• **PROBLEM STATEMENT**: In the listing below, print exactly the lines between the line holding "The image size is (1806, 916)." and the line holding "Task: Close the 字典管理 tab with X", inclusive, and no more.

==*==

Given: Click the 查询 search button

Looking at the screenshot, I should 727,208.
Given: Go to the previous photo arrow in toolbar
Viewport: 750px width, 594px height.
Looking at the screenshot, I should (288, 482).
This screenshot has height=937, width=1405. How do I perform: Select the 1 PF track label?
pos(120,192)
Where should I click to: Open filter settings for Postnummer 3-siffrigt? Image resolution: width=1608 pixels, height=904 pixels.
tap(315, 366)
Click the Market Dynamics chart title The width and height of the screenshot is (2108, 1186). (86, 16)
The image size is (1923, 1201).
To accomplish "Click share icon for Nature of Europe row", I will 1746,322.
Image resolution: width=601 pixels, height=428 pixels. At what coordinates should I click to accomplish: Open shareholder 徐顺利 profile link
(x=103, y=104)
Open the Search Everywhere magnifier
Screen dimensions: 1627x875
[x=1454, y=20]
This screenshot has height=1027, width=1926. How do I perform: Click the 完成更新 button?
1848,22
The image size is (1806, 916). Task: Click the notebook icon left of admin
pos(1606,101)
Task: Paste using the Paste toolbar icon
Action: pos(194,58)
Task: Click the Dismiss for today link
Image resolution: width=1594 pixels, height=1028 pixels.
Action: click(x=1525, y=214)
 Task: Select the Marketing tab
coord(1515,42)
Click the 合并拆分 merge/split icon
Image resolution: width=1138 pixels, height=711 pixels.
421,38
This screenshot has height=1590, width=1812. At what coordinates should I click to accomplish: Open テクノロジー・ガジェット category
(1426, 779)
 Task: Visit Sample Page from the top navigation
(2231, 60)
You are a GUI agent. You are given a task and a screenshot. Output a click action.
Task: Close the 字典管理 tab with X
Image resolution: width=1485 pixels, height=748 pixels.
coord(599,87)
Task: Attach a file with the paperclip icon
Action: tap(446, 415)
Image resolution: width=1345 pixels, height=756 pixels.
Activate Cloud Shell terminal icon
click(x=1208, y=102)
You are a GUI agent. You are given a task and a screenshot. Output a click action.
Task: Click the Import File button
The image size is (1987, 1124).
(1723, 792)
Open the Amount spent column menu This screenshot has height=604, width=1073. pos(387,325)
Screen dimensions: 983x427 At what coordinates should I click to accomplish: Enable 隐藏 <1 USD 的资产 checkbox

==*==

• **EXPECTED ANSWER**:
The image size is (1806, 916). Task: Click the notebook icon left of admin
pos(1606,101)
Task: Paste using the Paste toolbar icon
Action: pos(194,58)
Task: Click the Dismiss for today link
Image resolution: width=1594 pixels, height=1028 pixels.
Action: click(x=1525, y=214)
 Task: Select the Marketing tab
coord(1515,42)
Click the 合并拆分 merge/split icon
Image resolution: width=1138 pixels, height=711 pixels.
421,38
This screenshot has height=1590, width=1812. At what coordinates should I click to accomplish: Open テクノロジー・ガジェット category
(1426, 779)
 Task: Visit Sample Page from the top navigation
(2231, 60)
You are a GUI agent. You are given a task and a screenshot. Output a click action.
Task: Close the 字典管理 tab with X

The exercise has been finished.